## [PROBLEM REQUIREMENTS]
Locate "Given: Open the 条法司 breadcrumb link" in the records below, then copy its line and every following line exactly, without the pictures.

## [INPUT]
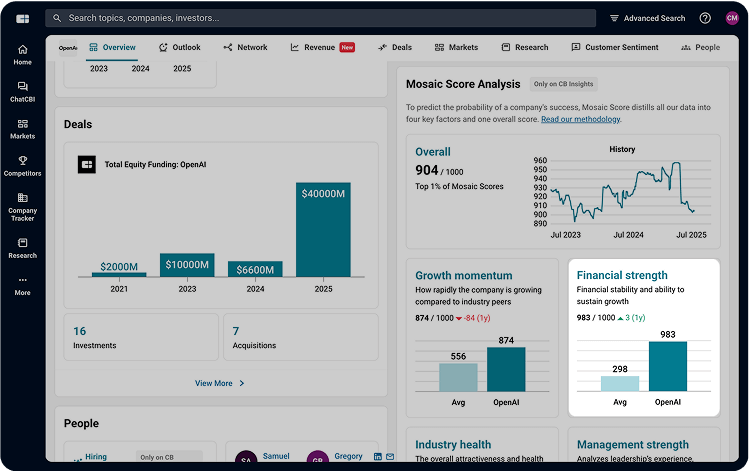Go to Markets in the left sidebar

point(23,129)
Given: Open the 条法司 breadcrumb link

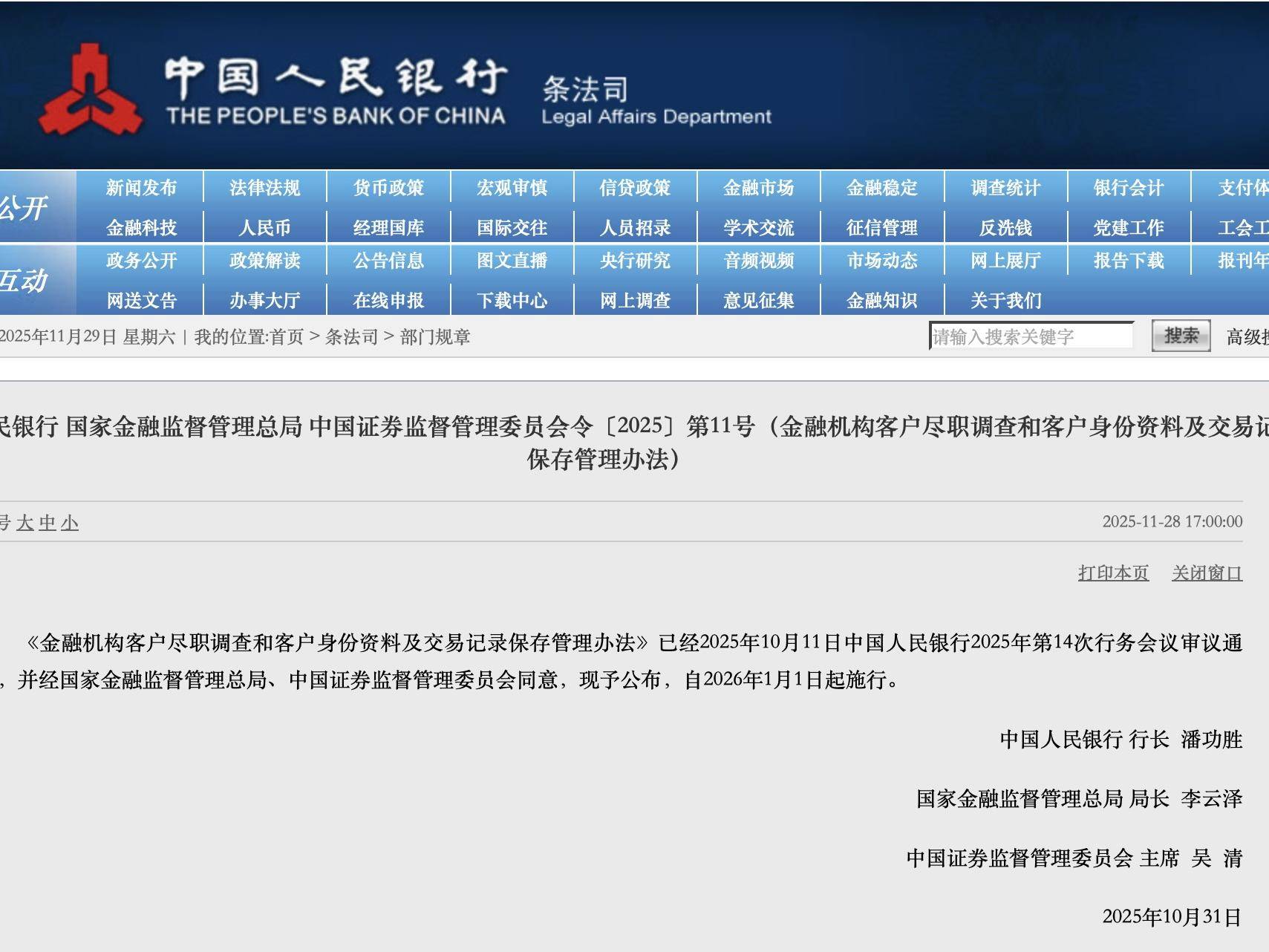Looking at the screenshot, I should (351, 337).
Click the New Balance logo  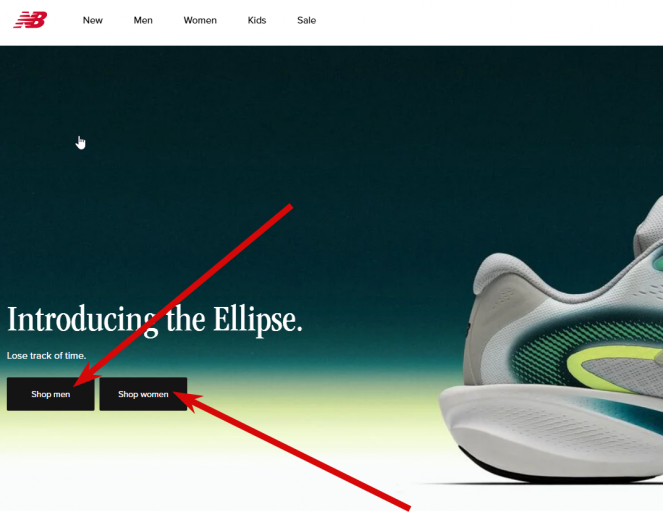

## [FINISHED EXERCISE]
Given: Open the 条法司 breadcrumb link

Looking at the screenshot, I should (351, 337).
Click the New Balance logo  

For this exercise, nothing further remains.